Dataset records
::::::::::

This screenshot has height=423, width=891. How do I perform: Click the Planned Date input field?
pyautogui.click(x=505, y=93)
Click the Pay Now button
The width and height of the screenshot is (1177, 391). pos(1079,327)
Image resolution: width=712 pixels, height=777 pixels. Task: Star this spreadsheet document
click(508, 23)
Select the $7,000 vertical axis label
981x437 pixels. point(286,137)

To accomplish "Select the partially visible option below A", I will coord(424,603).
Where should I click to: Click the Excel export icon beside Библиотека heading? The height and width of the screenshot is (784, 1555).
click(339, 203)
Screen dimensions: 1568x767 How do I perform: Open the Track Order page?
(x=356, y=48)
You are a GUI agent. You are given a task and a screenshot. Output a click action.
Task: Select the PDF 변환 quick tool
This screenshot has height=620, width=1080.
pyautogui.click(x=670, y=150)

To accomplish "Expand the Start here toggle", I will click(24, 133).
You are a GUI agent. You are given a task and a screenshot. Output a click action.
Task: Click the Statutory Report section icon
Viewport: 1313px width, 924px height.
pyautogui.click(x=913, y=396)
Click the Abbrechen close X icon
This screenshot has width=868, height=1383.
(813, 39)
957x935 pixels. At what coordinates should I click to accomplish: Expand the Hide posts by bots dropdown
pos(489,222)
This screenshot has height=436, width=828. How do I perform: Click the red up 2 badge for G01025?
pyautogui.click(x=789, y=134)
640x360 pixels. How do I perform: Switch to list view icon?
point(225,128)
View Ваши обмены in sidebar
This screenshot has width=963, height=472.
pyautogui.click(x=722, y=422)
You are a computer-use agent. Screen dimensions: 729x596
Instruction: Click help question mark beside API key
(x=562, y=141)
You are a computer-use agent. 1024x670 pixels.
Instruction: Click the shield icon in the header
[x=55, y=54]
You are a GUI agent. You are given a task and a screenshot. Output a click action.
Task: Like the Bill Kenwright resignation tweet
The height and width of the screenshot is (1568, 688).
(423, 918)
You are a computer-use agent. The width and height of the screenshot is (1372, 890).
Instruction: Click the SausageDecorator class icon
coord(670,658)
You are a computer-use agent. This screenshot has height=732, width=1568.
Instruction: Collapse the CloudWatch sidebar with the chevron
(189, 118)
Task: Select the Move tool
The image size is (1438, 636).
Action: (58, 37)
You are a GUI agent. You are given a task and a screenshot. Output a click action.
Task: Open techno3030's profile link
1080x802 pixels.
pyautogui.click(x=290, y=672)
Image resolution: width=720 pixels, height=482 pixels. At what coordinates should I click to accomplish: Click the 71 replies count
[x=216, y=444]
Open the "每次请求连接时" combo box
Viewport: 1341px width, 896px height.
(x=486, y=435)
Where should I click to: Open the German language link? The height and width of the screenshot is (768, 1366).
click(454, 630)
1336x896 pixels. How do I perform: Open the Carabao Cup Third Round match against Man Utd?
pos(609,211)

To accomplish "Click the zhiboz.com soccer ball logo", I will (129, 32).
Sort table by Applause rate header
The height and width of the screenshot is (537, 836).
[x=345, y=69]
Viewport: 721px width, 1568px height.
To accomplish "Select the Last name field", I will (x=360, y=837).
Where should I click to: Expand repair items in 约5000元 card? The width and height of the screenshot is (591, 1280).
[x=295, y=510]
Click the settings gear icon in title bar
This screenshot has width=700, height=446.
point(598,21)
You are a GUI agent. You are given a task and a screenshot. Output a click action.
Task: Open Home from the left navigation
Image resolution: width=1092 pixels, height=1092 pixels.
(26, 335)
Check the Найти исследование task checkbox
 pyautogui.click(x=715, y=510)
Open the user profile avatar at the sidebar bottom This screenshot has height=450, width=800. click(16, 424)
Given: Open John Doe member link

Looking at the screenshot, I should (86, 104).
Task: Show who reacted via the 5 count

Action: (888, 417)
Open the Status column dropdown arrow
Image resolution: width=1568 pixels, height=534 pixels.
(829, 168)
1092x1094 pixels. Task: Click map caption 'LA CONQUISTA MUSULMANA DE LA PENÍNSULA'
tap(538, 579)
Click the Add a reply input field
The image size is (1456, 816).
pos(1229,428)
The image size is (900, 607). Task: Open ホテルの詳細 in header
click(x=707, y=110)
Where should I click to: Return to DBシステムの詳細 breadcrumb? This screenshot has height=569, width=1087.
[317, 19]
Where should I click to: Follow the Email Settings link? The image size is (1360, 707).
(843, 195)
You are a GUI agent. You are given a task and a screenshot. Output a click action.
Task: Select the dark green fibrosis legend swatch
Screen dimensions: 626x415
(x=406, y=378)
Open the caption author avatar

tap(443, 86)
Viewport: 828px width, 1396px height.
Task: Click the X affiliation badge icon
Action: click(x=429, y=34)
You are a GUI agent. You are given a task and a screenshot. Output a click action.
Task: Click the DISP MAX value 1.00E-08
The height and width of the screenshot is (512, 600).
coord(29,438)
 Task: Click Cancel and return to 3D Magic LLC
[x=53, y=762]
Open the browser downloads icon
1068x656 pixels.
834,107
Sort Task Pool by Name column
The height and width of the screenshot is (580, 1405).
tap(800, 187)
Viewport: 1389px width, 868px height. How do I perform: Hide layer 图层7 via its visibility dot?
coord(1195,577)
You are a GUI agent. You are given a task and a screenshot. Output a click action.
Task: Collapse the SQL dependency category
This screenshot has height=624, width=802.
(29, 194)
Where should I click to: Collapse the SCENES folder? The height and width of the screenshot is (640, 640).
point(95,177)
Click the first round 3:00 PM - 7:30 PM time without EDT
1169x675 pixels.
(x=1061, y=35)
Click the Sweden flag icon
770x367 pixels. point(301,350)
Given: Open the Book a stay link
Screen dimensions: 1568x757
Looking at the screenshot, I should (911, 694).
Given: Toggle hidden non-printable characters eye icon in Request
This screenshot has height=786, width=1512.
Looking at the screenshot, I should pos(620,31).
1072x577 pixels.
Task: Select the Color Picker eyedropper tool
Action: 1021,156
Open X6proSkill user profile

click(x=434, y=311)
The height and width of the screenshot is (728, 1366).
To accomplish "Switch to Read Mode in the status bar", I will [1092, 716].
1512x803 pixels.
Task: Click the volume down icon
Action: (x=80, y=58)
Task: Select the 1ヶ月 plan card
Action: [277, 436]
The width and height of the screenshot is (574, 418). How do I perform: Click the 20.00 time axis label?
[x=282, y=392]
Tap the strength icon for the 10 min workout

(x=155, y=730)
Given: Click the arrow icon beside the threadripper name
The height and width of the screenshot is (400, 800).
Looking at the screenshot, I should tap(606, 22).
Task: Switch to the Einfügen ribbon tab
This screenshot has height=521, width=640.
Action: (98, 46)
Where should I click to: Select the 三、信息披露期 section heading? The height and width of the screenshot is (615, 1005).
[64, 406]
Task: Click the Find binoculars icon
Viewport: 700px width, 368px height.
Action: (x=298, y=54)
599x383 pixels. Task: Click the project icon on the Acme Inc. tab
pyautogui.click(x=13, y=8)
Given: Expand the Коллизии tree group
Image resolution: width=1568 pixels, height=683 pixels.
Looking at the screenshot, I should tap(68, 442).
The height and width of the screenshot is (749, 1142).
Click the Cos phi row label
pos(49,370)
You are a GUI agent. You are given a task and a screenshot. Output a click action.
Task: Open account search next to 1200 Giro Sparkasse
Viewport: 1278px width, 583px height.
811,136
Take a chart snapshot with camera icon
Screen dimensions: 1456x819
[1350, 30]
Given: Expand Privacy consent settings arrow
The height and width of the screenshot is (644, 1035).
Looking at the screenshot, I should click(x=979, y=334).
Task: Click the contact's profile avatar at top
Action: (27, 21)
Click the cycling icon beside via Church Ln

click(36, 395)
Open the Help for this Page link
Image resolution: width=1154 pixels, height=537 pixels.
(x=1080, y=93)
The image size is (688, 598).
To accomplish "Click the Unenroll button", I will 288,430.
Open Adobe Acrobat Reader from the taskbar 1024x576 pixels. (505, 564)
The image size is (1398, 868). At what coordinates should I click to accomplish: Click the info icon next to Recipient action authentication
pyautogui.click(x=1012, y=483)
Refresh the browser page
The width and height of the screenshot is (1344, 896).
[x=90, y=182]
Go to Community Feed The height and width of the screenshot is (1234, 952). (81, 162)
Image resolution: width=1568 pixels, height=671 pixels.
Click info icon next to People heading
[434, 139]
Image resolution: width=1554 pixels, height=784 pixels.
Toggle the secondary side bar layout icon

::::::::::

▶ **Goal of the exercise**
Search the entries above for "from". Show every line that has it.

▶ **Solution for this problem**
Task: Open Home from the left navigation
Open Adobe Acrobat Reader from the taskbar 1024x576 pixels. (505, 564)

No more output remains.